Okay, Now What
Did you see my yummy recipe for Huevos Rancheros? If you did, then you might have noticed something a little different about mine than others you might have eaten in the past. Instead of a frying a tortilla to get a crispy bottom layer, I skipped a step and used tostada shells. Have you seen those before? They are like mega tortilla chips. I decided to use them for that dish because I didn't want to take the time, or make the mess, frying tortillas. Also, I really liked the fact they were about the same size as an over easy egg. They made everything easily "stackable". However, the package I bought was huge and at the end of that adventure, I had a ton left over. And that's how this recipe began. I started concocting different layers in my head, and toppings I could use, and the end product is something that my family loved, and I am convinced your kids would too.

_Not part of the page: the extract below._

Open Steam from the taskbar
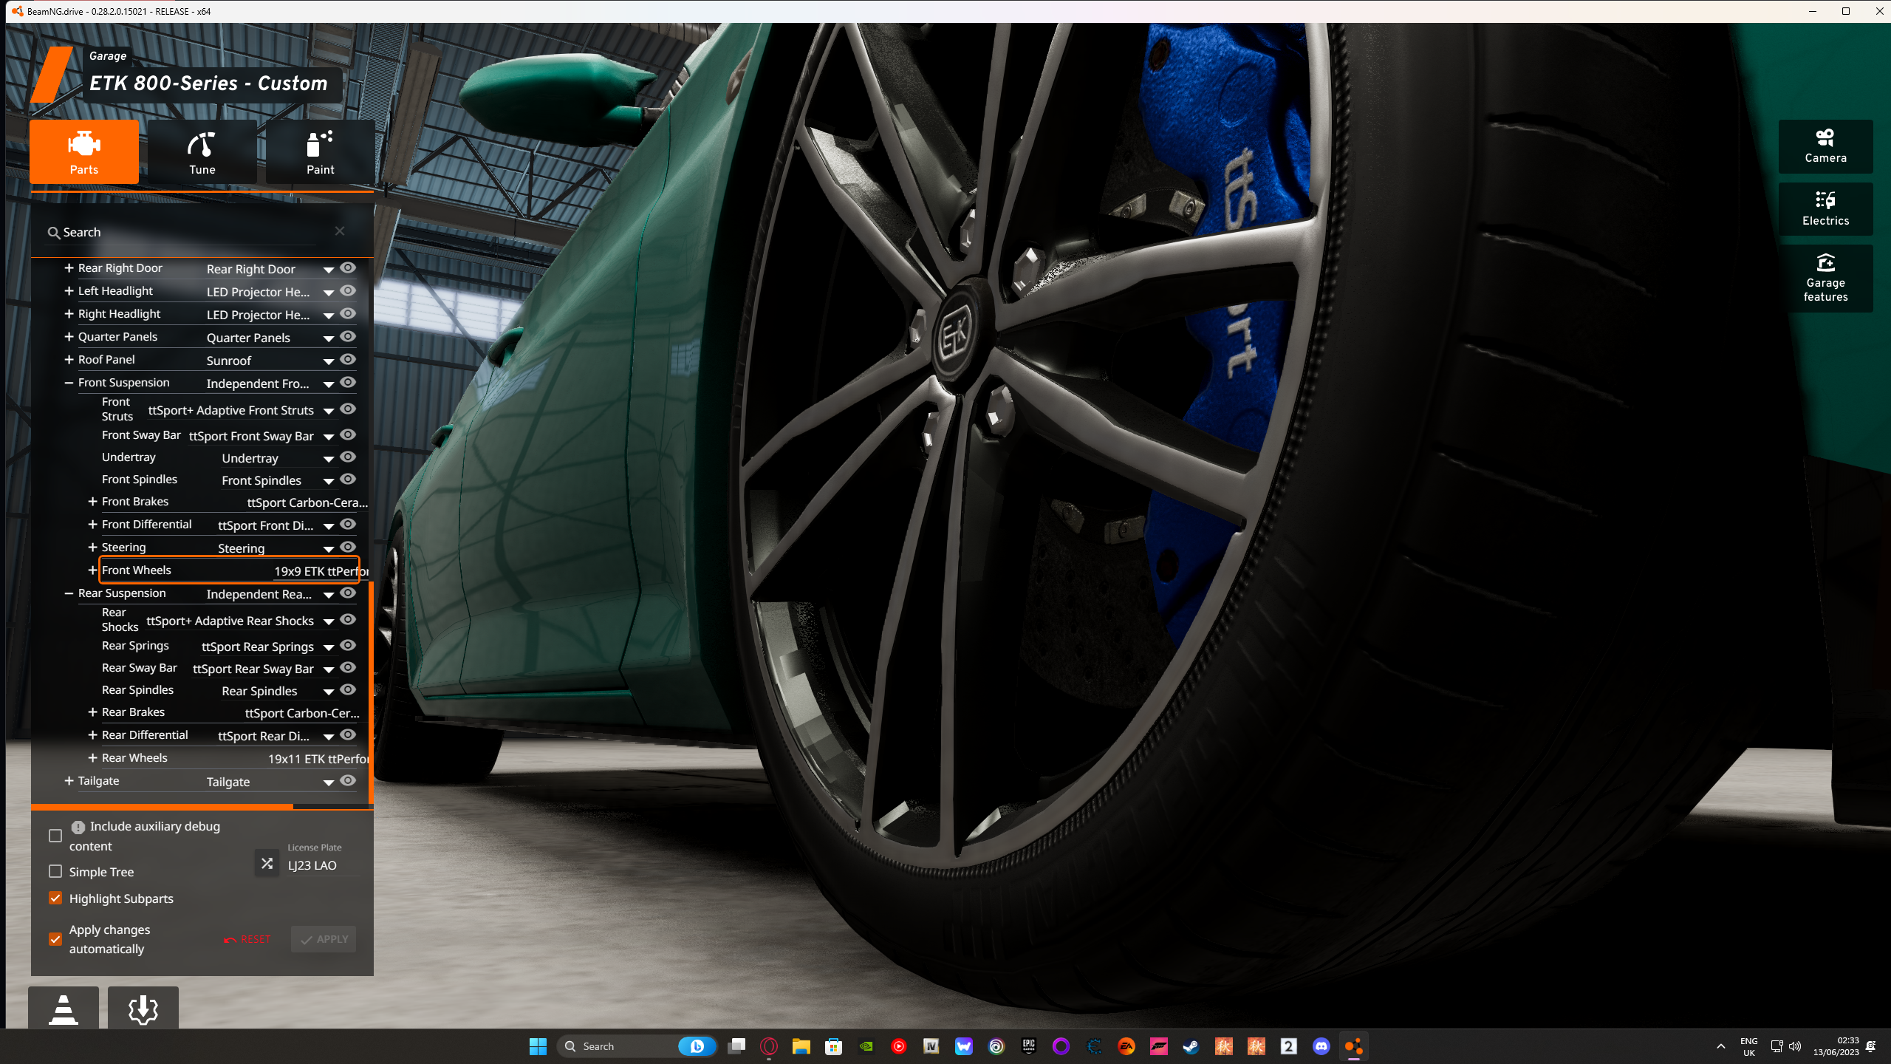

Let's face it, anything topped with nacho cheese they can eat with their hands is probably going to go over pretty well. The different variations on these are endless, so let this just be a guide or starting point. I love finding more than one use for an ingredient, especially when both dishes turn out delicious!
Tostada Shells
Pico de gallo (Fresh or store bought. I buy mine from the produce section)
In microwave safe bowls, heat beans and cheese. Set aside. In a large skillet, brown beef and onions.Drain excess fat. Add burrito seasoning and 1 c. water. Reduce heat and allow to simmer for 5-7 minutes until thickened. Spread shells carefully with beans. Add about 1/4 c. meat mixture on each. Add nacho cheese. Top with Pico de gallo.